Time to take a look at three minis that take an offbeat approach to horror and the supernatural.
The Lettuce Girl #2, by Sophia Wiedeman. This is the second part of Wiedeman's take on the story of Rapunzel, or at least a variation thereof. In this issue, we learn how the lettuce girl came to live locked away in a tower by a crone. It gets at the heart of the themes Wiedeman tackles here: the ways in which the desires and weaknesses of parents inevitably extracts a price on their children. A mother-to-be wanted nothing more than to eat lettuce, even if her husband had to steal it. The way in which Wiedeman depicts the ravenousness of the pregnant woman is slightly unsettling if amusing; reason and ethics took a back seat to her craving. Of course, he gets caught by the owner of the garden, who may or may not be an actual witch, and in his cowardice he agrees to offer up his potential daughter to spare his own life.

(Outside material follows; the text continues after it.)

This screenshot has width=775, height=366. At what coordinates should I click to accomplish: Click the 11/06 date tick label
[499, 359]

Wiedeman implies that this act permanently destroys his marriage, especially when he offers up the cold comfort of "We can have another."

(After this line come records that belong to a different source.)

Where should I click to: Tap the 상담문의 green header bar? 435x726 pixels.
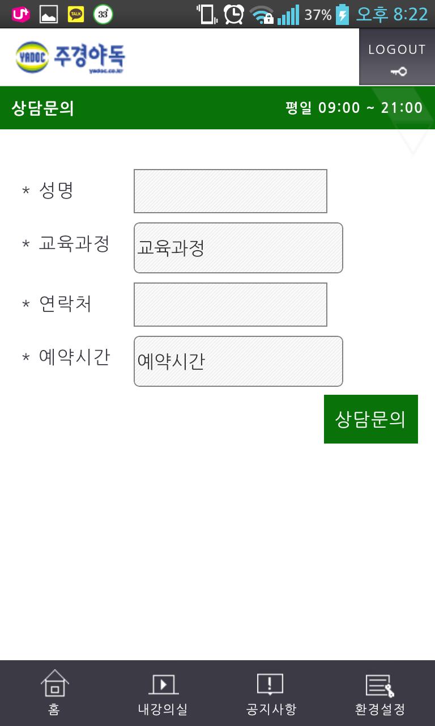[170, 108]
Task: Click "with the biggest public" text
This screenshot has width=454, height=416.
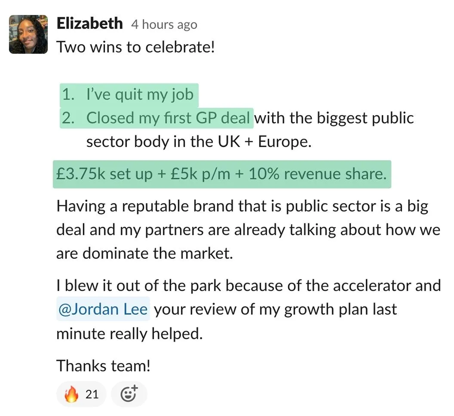Action: pyautogui.click(x=334, y=118)
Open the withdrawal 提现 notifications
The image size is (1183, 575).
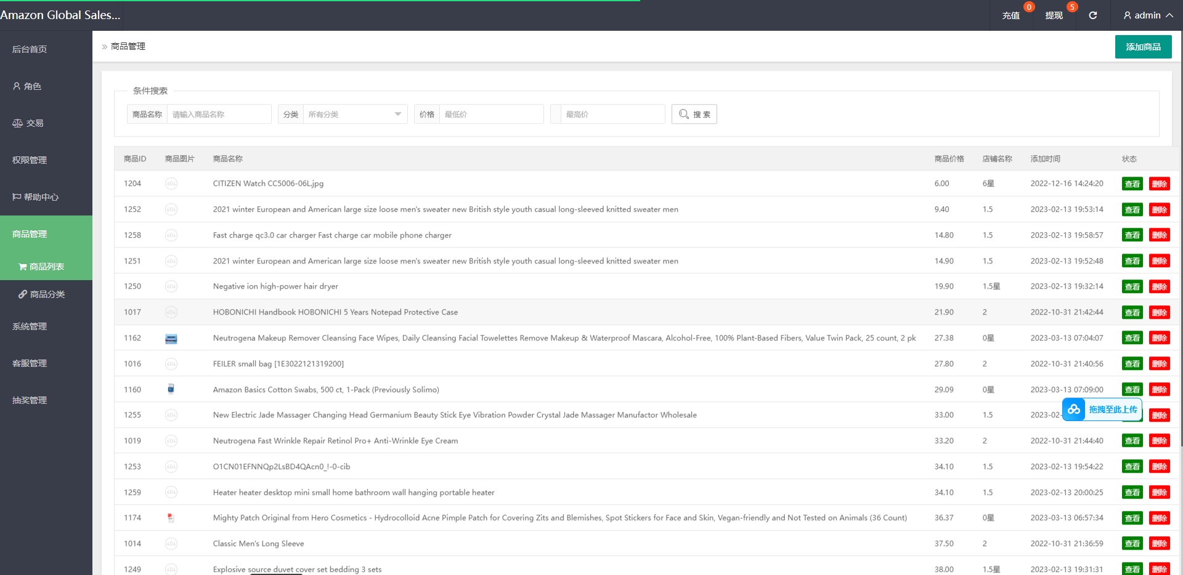1054,15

The girl grows up thinking that the witch is her mother, who visits from time to time to bring her vegetables (only vegetables). The girl is tired of living in the keep and longs to leave, but her "mother" forbids it. The issue ends when the girl encounters a sort of magic serpent looking for its mother. Once again, Wiedeman loops the reader around to absent and bad parenting, where the girl is abused by her adopted mother but still loves her, because it's all she's known. She strains against that relationship, but only leaves when presented with someone who is missing their own mother. What makes this book so interesting is that unlike a modern fairy tale, where the girl is kept apart from her noble parents by a witch, the young parents in this book are far from ideal. Their own greed and fear wind up costing them their child, forcing the reader to ask if they even deserved to have a child in the first place. Wiedeman's art combines a simplicity of form with some nice usage of crosshatching. Her figures are admirably loose and slightly scribbly, giving the whole comic a fluid quality. I'm interested in seeing how unconventional she's going to become in the greater narrative of the story.

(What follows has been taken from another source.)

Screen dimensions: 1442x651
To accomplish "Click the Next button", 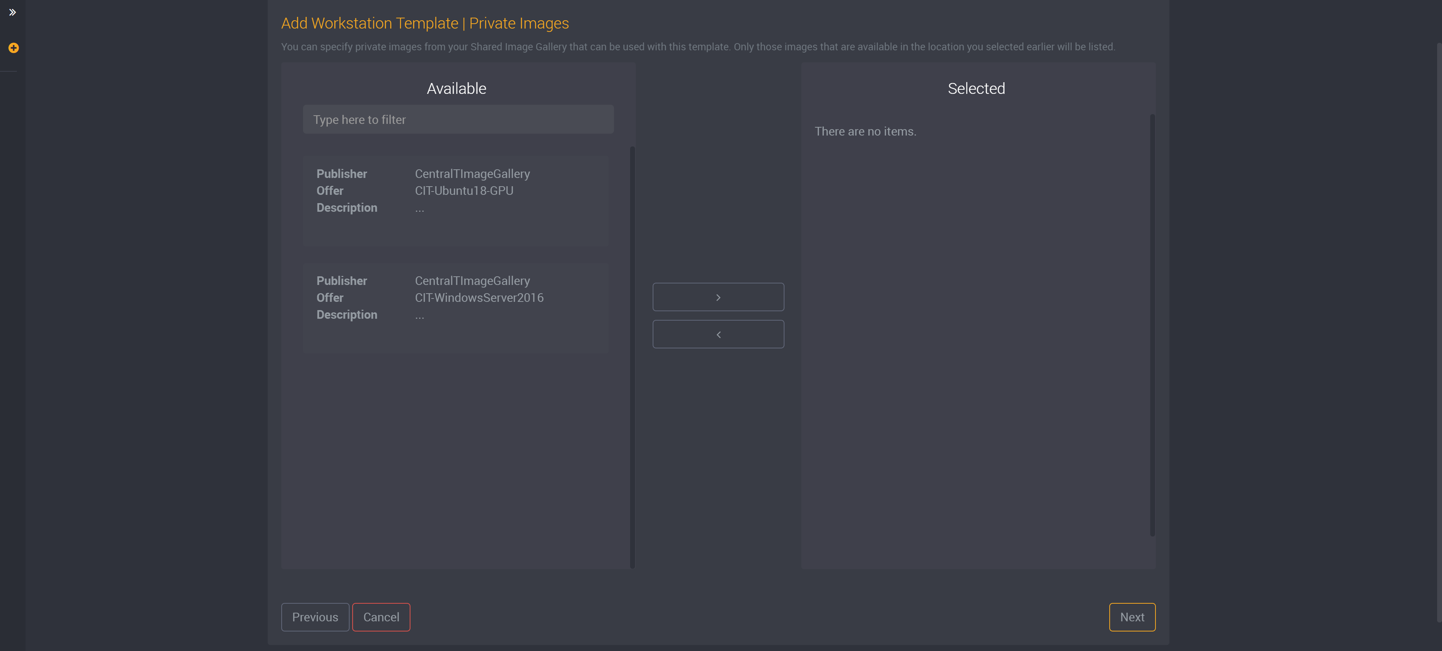I will coord(1132,617).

The Offering, by Anna Bongiovanni. This creepy tale of witches with a ragged, fragile line reminds me a bit of Julia Gfrorer's Flesh and Bone. It starts with two sisters in a forest, with one excited about going to a gathering of witches in a coven and the other creeped out. When their activity escalates into human sacrifice as to create a hideous demon baby, things take a truly horrific turn. With her light and almost delicate line, Bongiovanni nonetheless expertly evokes fear and disgust in equal measure, with an ending that provides an interesting twist. Just as creepy as the actual bloodshed and witchcraft is seeing the witches freak out about "their baby", a play on hysterical parents in real life that's quite clever. Bongiovanni has been a consistent stand-out in the Good Minnesotan anthology, and this comic represents some of her strongest work to date.
Klagen: A Horror, by Jon Lewis. This smudged, scribbled comic done in pencil and printed on yellow paper feels as much like an artifact retrieved from a dark corner of an occult bookstore as it does a comic. That atmosphere allows Lewis to submerge the reader in a death cult conspiracy that's essentially going about its business and using the objects at hand (i.e., people) to create a creature to act as their servant. Lewis wraps all of this in a mystery/conspiracy theory involving a man looking for his best friend, only to discover that he's been transformed into a "black dog", a man turned into a creature thanks to being seduced by pure nihilism. Lewis undercuts reader expectation by making the protagonist nothing more than a witness; there's nothing he can do against an enemy that's everywhere and that's already won. He escapes from the ritualistic rape by the black dog of the woman he was obsessed with, and why not? The cultists (who speak in white-on-black text found in the hoods that cover their faces) know where to find him and he has no understanding or way of stopping them. In just sixteen pages, Lewis creates a world of fear and dares the reader to engage it.